483 Nel gave evidence as to the extensive infiltration of the ANC’s, and to some extent, the PAC’s Lesotho networks. Thus, for example, Nel said that “we made available to them an office, a telex, a facility they could use to communicate and all the telephone conversations and everything that happened was available to us”. The eventual detention of virtually the entire Western Cape MK machinery arose when this Special Forces facility intercepted a phone call from a Cape Town MK operative to the Lesotho office. It needs to be noted that recruitment was not necessarily aimed at high-ranking targets, but frequently those who had access or were close to such targets. As Nel suggested, “You would get an infrastructure of sources. What we normally say jokingly, ‘You start with the cleaner to end up with the General’. You start at the backdoor, you get the cleaner to work for you and the cleaner will tell you about somebody else who’s got certain weaknesses and then you go one step higher and as you go higher you discard the more junior sources”. Taxi drivers, in particular those who operated on the border areas, appear to have been a particular target for recruitment.

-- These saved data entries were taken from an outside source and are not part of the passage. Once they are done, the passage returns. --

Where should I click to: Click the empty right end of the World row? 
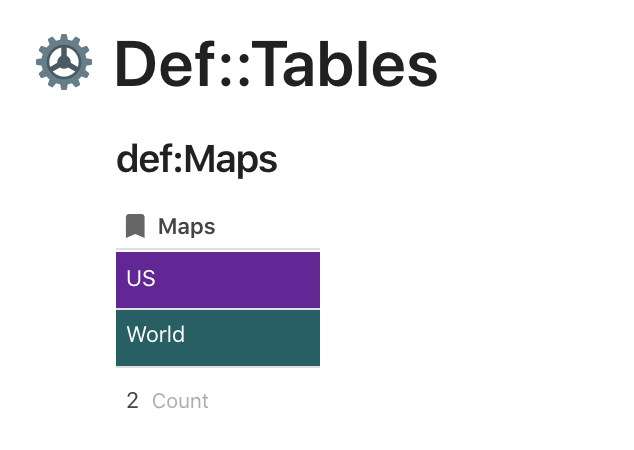tap(298, 337)
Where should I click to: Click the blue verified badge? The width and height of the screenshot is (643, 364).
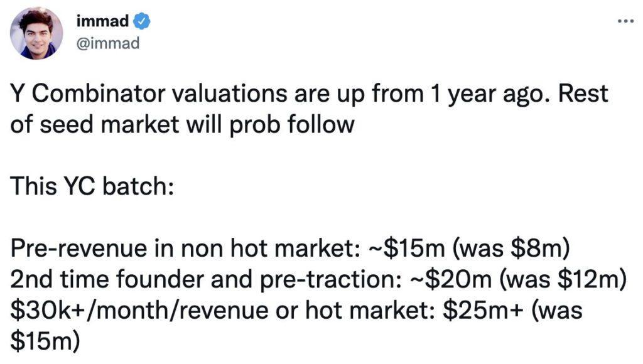point(141,21)
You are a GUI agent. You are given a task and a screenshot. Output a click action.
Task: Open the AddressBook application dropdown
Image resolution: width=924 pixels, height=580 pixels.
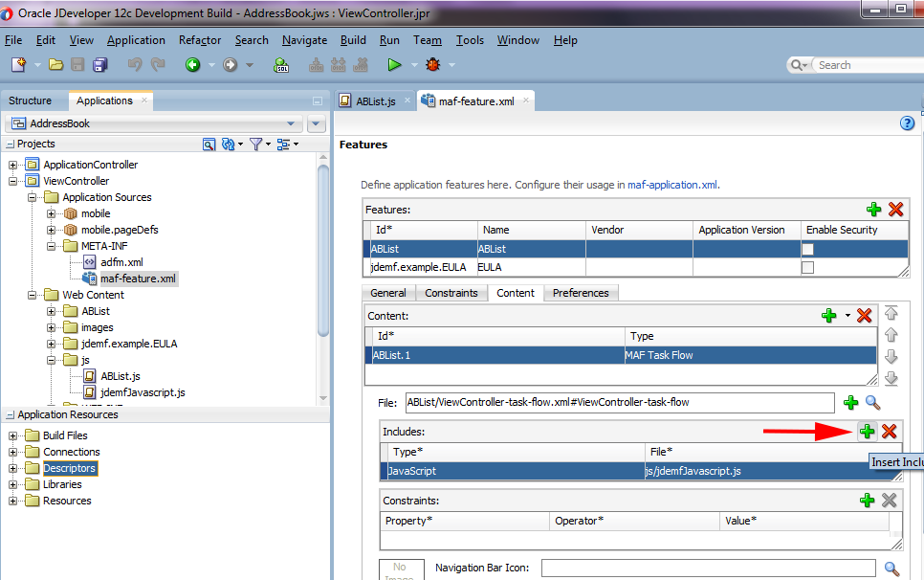point(291,123)

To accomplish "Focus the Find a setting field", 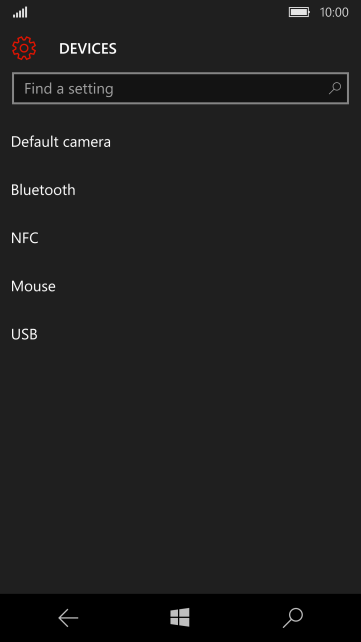I will (x=180, y=88).

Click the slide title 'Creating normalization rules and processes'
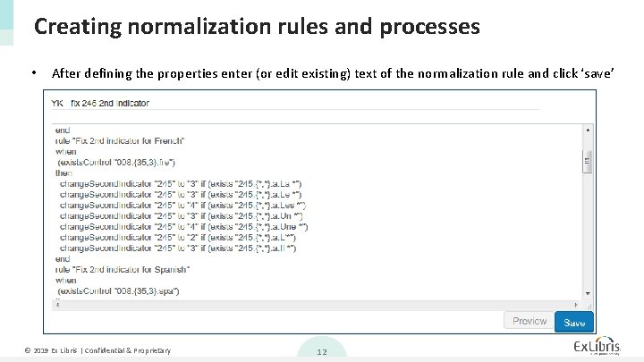(x=257, y=26)
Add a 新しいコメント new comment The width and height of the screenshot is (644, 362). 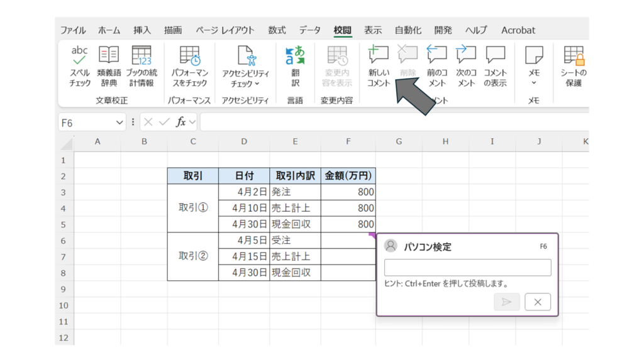379,57
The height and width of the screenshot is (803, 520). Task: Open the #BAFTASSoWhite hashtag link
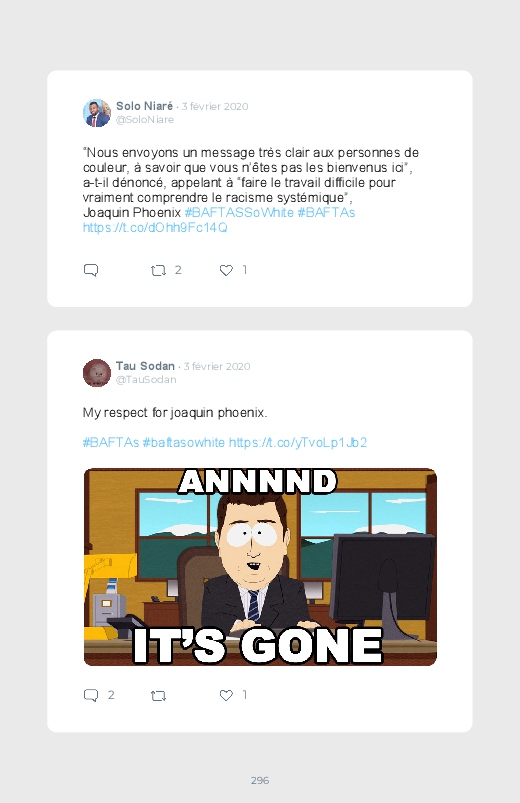(x=239, y=213)
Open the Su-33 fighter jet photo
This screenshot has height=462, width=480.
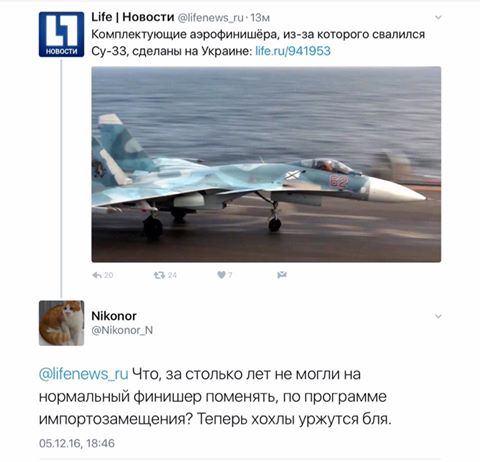[266, 164]
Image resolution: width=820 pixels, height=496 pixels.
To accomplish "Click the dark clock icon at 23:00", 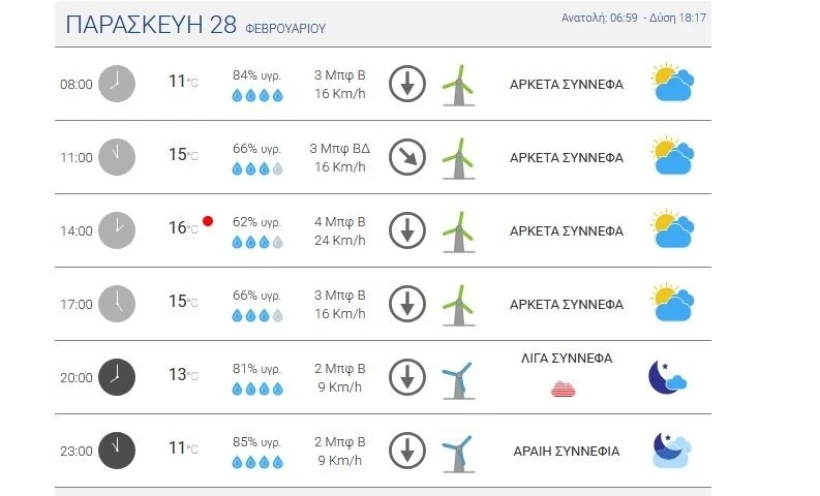I will (x=117, y=450).
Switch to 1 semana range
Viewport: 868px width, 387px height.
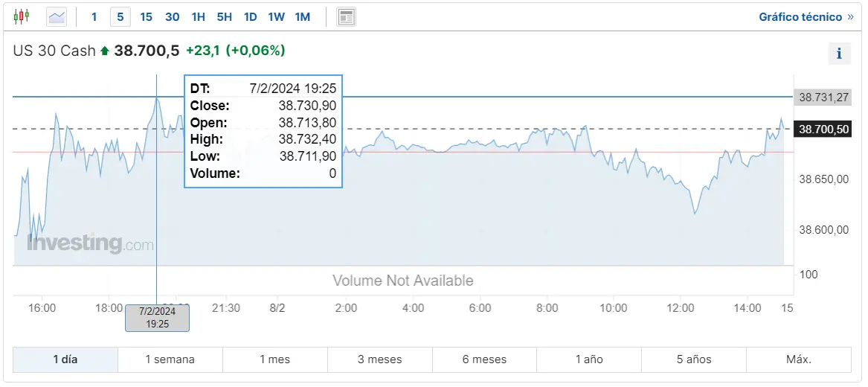coord(170,359)
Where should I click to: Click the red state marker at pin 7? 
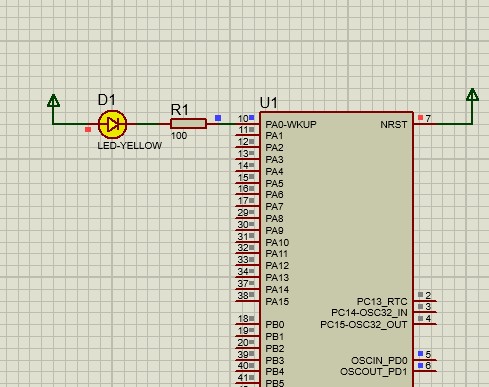[420, 117]
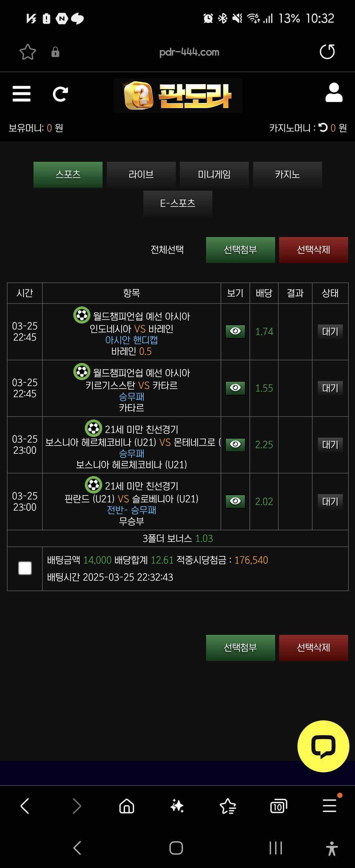
Task: Switch to the 라이브 tab
Action: pyautogui.click(x=141, y=175)
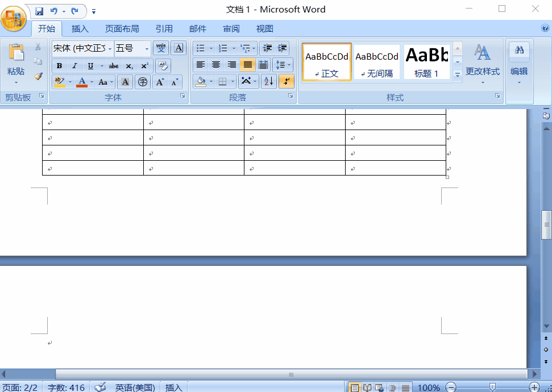Click the zoom slider in status bar

[492, 387]
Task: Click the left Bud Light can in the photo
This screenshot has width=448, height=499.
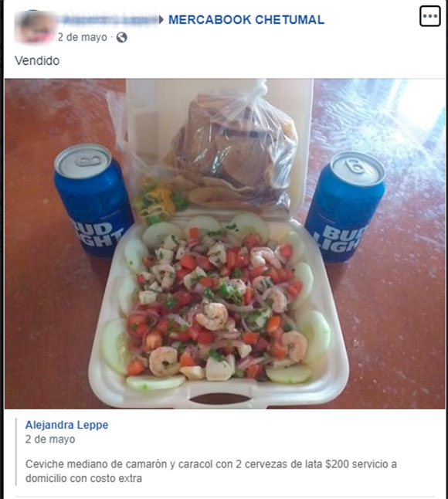Action: 92,201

484 According to Nel, another strong component of security force strategy at this time was to place emphasis on “disruption by ... indirect means of getting the enemy to kill itself, to detain itself and to disrupt itself. And physically killing them was placed more or less ... [a]s a last resort...”. This approach could obviously encompass a wide range of tactics including spreading disinformation which could lead to the detention or killing of individuals by their own cadres; tampering with weapons caches – in particular altering time devices – which appears to have been done by both Security Branch and SADF; and so forth.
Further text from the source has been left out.